FIRST ROMAN OFFICER
Now I’ve had a belly-full!
Chuck out and bring me wine, Falernian;
I am a Roman, d’you get it? Roman!
These Nabataeans with their manna-juice
with water – sweet and cloying to the taste,
deserve to be enslaved. I am a Roman.
VOICES
He’s mocking us. Insults us. Bring my weapons.
VOICE
Who dares speak of weapons here where Caesar sits?
Germanicus calls one of his officers (Second Roman Officer) who goes to the protester and motions to him to leave the hall
FIRST ROMAN OFFICER
My only commander’s Cneius Piso.
Imperial Legate;
And not from you – not even from your master.
He looks at Piso, who shakes his head and indicates that the officer should rather comply
All right, I’ll go then.
VOICE AND GENERAL GRUMBLING
Our king has been insulted and our race!
ANOTHER VOICE
We who are free allies of great Rome,
no-one’s slaves! [90]
King makes a pacificatory gesture
GERMANICUS [Softly]
You need to make a stand;
and speak nobly, my Piso, to lift this rudeness,
this idiocy from its settled hinge ...
and show us fair and just before our friends.
PISO [Growling]
He’s stupid. I made him go. They should forget it.
GERMANICUS
Gets up with difficulty
Then in this too I must serve Rome,
and more than Rome – keep myself safe
against assaults on my honour by lesser men.

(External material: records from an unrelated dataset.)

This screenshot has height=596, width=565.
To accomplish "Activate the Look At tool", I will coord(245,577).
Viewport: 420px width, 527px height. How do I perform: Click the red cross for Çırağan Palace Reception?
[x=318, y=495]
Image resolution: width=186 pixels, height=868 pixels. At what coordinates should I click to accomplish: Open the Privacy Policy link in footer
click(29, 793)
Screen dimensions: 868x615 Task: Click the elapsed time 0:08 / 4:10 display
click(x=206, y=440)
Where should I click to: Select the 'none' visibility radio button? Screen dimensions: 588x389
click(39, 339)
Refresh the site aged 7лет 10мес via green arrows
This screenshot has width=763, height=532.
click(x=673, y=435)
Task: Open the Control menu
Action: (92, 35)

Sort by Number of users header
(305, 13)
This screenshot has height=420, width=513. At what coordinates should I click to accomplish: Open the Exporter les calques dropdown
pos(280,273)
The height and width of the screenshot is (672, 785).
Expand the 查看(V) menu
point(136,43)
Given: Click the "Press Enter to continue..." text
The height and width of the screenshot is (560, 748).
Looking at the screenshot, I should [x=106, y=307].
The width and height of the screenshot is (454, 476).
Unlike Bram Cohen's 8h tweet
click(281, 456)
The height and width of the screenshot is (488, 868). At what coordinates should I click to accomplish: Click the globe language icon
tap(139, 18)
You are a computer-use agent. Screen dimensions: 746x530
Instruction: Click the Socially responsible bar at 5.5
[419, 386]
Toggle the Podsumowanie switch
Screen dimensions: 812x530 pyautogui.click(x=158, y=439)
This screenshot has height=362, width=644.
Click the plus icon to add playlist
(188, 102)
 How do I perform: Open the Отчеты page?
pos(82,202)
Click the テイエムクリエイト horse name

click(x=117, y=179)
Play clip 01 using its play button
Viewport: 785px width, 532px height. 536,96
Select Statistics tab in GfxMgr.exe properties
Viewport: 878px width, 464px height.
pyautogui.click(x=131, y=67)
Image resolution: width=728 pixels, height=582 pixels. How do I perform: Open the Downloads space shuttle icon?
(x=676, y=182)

[Loudly] My allies and my friends, I feel small;
the name of Rome has been made small, besmirched
by a Roman, an officer of mine,
who thought he spoke from pride.
Both Rome and I beg that you will forgive.
His foolish words make me a supplicant
and you the judges. I ask you now, judge more mildly
than his brute foolishness gives you the right.
And ... and ... but why more words? Forgive us.
He sits down tiredly
PISO
I truly think Caesar has said too much.
GERMANICUS
And Cneius Piso said too little, as always.
KING
Those foolish words are long since forgotten,
for Caesar’s grace caught them in their flight
and stopped them before they reached the ears
of all the men of my beloved Nabataea;
but before our feast comes to an end tonight
before the morning stars arise – you leave our city,
this rugged Petra that no Caesars have seen [91]
before, I want to show to you the love
that we all feel for Caesar and for Rome,
and beg that you should tell it all to Caesar
with those few trifles that relate to trade
– of course our myrrh and that precious pitch
and the gray-white manna from our tamarisks
we showed you in our stores two days ago –
But this love is a close-knit tie
that binds Petra and Damascus both to Rome.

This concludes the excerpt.